An International Peer Reviewed Journal for Pharmaceutical and Medical Research and Technology
An Official Publication of Society for Advance Healthcare Research (Reg. No. : 01/01/01/31674/16)
ISSN 2455-3301

ICV : 78.6



Dhanapal V.*, Rohit Saraswat and Sampath Kumar


Objective: To study detailed pharmacognostic profile and preliminary phytochemical investigation and TLC profiles to evaluate the characters of leaves and stem of Euphorbia hirta (Euphorbiaceae) which is often used traditionally in Ayurveda for female disorders, respiratory ailments (cough, coryza, bronchitis, and asthma), worm infestations in children, dysentery, jaundice, pimples, gonorrhoea, digestive problems, and tumours. Methods: Leaf and stem samples of E.hirta were studied by Macroscopical, Microscopical, Physicochemical, Phytochemical analysis of powder of the plant and other methods for standardization recommended by WHO. Results: Macroscopically, the leaves are simple, opposite, faintly toothed, Elliptic, oblong, oblong-lanceolate, pinnate, bluntly pointed apex, partly fused base, dark green above pale beneath, Mild Characteristic odour, bitter and peppery taste. A small, erect or ascending annual herb reaching up to 50 cm with hairy stems. Microscopically, the leaf showed the presence of Ground tissue, Kranz tissue, Collateral vascular bundles, Hypo stomatic lamina,, Anomocytic stomata.,Lipriform type of xylem fibres, pith, are the diagnostic features noted from anatomical study.

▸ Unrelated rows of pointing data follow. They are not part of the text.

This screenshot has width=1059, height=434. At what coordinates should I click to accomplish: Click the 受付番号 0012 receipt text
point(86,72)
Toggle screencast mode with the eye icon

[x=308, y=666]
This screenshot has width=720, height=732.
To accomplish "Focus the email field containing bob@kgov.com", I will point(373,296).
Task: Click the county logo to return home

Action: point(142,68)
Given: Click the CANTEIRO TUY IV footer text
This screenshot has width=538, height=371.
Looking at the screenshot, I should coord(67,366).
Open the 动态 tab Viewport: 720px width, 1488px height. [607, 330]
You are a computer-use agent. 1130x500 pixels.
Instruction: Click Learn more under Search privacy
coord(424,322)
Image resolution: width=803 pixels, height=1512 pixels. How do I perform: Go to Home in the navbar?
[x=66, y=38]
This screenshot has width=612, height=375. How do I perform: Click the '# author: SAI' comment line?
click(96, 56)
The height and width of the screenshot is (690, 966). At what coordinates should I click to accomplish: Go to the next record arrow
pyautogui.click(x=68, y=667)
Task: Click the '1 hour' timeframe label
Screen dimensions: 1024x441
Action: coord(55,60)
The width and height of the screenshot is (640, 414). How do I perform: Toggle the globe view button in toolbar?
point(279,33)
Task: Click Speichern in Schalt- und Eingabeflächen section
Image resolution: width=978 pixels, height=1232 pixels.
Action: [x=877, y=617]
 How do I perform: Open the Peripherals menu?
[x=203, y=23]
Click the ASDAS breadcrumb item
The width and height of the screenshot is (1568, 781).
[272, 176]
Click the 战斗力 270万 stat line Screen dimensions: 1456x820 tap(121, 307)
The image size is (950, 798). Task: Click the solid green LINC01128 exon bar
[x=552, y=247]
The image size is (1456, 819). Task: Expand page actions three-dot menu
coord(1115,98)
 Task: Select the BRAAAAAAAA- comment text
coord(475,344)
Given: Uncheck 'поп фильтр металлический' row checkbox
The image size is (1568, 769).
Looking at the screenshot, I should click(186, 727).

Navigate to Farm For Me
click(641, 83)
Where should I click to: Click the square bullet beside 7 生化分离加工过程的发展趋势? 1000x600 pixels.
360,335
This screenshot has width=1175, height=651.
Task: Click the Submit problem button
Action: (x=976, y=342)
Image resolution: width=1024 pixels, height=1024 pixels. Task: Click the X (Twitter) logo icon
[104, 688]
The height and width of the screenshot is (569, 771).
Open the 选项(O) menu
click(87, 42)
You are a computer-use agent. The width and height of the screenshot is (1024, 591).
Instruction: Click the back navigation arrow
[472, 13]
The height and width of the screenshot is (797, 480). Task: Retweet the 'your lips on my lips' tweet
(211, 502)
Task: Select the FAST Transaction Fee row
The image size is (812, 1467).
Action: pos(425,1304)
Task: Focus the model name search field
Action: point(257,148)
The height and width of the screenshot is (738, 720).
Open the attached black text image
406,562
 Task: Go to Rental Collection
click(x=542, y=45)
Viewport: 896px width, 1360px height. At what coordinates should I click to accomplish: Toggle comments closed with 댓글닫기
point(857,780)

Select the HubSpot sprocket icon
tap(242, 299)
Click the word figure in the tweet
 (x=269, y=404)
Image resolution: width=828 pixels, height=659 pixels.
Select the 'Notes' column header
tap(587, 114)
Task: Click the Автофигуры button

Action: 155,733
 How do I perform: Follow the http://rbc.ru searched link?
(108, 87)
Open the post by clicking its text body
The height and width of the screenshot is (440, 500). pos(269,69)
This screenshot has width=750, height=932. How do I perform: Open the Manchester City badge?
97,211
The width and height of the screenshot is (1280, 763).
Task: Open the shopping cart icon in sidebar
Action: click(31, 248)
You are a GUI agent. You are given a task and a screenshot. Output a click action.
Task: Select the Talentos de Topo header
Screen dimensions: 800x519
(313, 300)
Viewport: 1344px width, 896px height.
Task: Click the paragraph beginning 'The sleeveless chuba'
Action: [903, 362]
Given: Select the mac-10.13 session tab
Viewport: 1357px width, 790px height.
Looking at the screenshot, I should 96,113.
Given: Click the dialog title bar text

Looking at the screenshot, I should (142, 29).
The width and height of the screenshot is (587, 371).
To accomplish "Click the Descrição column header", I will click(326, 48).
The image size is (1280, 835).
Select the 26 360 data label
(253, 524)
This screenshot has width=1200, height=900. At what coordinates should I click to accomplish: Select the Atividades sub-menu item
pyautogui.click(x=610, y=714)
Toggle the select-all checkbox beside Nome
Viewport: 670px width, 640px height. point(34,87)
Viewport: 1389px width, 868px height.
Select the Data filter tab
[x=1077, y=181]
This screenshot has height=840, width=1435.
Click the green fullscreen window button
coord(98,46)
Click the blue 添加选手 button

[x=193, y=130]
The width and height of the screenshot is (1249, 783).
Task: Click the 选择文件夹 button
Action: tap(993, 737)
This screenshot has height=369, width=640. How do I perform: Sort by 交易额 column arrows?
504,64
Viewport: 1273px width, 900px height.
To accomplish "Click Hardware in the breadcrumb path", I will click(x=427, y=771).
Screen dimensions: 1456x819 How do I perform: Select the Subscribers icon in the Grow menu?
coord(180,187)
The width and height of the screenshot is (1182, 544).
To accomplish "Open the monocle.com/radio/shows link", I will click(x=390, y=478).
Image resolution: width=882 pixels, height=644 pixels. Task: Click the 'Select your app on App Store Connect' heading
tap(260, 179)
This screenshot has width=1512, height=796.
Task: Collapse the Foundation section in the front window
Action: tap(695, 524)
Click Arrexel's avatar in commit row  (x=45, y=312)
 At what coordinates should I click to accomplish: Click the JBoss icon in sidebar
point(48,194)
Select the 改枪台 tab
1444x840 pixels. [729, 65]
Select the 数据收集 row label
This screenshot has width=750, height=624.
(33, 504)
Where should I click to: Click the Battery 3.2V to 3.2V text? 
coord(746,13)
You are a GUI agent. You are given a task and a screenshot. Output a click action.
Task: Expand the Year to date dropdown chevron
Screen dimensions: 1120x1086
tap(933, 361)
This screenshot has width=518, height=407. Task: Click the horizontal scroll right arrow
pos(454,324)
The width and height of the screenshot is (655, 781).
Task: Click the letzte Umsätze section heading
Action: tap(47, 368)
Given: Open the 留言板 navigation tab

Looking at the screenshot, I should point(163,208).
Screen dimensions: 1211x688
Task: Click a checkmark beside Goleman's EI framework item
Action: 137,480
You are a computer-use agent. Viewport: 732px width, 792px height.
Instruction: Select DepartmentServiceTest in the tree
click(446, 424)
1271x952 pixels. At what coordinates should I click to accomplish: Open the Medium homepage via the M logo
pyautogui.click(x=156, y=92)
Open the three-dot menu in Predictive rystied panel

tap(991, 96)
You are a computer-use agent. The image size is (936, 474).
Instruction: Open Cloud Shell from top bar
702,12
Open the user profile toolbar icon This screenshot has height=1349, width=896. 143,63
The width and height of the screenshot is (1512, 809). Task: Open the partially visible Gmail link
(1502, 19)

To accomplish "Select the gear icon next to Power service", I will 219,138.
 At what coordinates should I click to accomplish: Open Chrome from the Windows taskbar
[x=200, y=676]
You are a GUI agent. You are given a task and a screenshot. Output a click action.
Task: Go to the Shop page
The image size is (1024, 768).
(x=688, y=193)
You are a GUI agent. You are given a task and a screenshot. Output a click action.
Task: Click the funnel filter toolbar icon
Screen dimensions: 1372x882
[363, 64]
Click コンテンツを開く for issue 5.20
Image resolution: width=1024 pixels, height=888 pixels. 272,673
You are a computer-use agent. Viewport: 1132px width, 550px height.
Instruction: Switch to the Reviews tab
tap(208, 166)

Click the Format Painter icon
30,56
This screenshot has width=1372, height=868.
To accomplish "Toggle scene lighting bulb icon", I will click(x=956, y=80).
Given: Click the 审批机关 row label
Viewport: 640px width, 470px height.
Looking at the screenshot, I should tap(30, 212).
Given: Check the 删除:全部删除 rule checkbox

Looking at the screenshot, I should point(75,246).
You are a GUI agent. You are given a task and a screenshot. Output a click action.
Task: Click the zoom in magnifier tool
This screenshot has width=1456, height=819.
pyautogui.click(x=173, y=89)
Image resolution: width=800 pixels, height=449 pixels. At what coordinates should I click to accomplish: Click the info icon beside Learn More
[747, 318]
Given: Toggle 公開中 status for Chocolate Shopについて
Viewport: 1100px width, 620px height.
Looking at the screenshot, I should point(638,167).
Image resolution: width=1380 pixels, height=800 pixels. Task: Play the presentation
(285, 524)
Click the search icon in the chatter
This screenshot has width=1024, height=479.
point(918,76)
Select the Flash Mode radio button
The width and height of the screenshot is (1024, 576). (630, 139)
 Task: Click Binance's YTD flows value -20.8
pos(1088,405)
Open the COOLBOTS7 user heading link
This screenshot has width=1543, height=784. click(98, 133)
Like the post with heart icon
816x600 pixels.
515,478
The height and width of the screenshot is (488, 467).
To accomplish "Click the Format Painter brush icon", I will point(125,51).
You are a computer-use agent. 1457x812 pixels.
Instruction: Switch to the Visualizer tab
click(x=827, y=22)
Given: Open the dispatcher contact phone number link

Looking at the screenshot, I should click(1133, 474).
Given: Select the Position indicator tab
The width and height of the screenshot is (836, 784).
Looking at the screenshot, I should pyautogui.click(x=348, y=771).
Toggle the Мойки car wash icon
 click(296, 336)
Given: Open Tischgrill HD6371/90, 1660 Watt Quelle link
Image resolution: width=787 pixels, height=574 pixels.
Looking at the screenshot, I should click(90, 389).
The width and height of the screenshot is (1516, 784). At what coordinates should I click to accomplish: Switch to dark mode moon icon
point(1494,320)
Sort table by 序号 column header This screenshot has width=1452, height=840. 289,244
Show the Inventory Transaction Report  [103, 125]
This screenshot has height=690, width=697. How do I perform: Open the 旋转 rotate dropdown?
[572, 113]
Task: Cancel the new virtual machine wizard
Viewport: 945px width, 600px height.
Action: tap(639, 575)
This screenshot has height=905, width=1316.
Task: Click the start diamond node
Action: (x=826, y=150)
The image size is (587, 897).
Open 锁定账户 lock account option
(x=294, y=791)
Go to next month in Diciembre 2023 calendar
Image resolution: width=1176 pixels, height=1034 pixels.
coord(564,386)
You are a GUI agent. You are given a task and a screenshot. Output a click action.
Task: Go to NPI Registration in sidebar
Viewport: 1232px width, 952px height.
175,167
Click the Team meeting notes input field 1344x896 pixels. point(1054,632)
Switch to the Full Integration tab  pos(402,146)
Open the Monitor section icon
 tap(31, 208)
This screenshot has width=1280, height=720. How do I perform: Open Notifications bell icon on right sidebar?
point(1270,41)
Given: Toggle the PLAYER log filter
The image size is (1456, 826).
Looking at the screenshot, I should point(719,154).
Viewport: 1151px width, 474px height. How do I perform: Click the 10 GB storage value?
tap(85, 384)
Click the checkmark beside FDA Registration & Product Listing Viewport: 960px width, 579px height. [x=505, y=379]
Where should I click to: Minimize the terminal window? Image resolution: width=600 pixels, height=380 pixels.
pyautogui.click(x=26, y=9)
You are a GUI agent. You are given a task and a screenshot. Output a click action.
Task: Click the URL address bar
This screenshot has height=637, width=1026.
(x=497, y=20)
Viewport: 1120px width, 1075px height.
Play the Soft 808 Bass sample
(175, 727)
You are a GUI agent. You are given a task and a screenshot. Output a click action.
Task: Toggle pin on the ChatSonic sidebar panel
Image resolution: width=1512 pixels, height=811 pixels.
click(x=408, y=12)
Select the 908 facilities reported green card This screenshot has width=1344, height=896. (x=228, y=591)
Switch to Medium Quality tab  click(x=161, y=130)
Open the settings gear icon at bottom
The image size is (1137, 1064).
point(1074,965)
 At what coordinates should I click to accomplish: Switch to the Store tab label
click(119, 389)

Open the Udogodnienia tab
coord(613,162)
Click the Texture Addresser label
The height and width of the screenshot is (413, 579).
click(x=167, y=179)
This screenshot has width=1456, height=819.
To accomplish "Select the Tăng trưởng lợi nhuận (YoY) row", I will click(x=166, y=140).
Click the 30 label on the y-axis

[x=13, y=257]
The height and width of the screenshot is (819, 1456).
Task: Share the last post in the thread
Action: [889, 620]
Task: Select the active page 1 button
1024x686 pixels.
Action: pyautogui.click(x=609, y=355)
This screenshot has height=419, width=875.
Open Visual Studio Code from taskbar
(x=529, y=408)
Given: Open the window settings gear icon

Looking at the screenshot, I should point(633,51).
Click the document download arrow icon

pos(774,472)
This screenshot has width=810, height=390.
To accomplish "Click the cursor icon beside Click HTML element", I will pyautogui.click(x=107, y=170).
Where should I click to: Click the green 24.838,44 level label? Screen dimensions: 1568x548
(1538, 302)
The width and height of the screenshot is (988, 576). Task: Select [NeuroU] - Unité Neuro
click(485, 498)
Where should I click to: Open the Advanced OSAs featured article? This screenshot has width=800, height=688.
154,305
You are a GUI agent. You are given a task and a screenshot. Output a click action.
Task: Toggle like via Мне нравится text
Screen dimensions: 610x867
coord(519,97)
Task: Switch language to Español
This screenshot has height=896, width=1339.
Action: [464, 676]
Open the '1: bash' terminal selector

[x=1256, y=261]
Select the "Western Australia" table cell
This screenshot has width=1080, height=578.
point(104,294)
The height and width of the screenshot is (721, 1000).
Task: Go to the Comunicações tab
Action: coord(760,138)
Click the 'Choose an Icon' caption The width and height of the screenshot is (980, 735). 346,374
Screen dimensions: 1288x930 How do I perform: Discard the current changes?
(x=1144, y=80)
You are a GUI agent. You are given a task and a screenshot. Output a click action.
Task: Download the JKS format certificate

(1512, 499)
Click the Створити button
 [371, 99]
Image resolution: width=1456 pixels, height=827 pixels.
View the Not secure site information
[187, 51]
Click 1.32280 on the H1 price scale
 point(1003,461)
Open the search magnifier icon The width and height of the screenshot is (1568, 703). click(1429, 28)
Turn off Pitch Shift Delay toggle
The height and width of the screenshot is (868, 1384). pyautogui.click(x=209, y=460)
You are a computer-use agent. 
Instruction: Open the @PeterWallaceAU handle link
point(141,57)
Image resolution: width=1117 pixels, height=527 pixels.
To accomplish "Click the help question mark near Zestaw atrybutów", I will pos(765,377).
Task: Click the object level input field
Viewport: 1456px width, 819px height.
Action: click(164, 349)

The salient features of stem were small epidermal cells with papillate outer tangential walls, the outer ground tissue to homogenous, parenchymatous and the cells are circular and compact.. The central ground tissue is the pith. Vascular tissues comprises short radial rows of narrow xylem elements and thick walled lignified fibers. Phloem occurs both on the outer portion of the xylem cylinder and on its inner portion. Powder microscopy of leaf revealed the presence of parenchyma cells, xylem fibres and epidermis with anomocytic stomata. The investigations also included leaf surface data; quantitative leaf microscopy. Physiochemical parameters such as loss on drying, extractive values and ash values were also determined. Preliminary phytochemical screening showed the presence of steroids, carbohydrates, flavanoids, proteins, alkaloids and saponin. Conclusions: The results of the study can serve as a valuable source of information and provide suitable standards for identification of this plant material in future investigations and applications.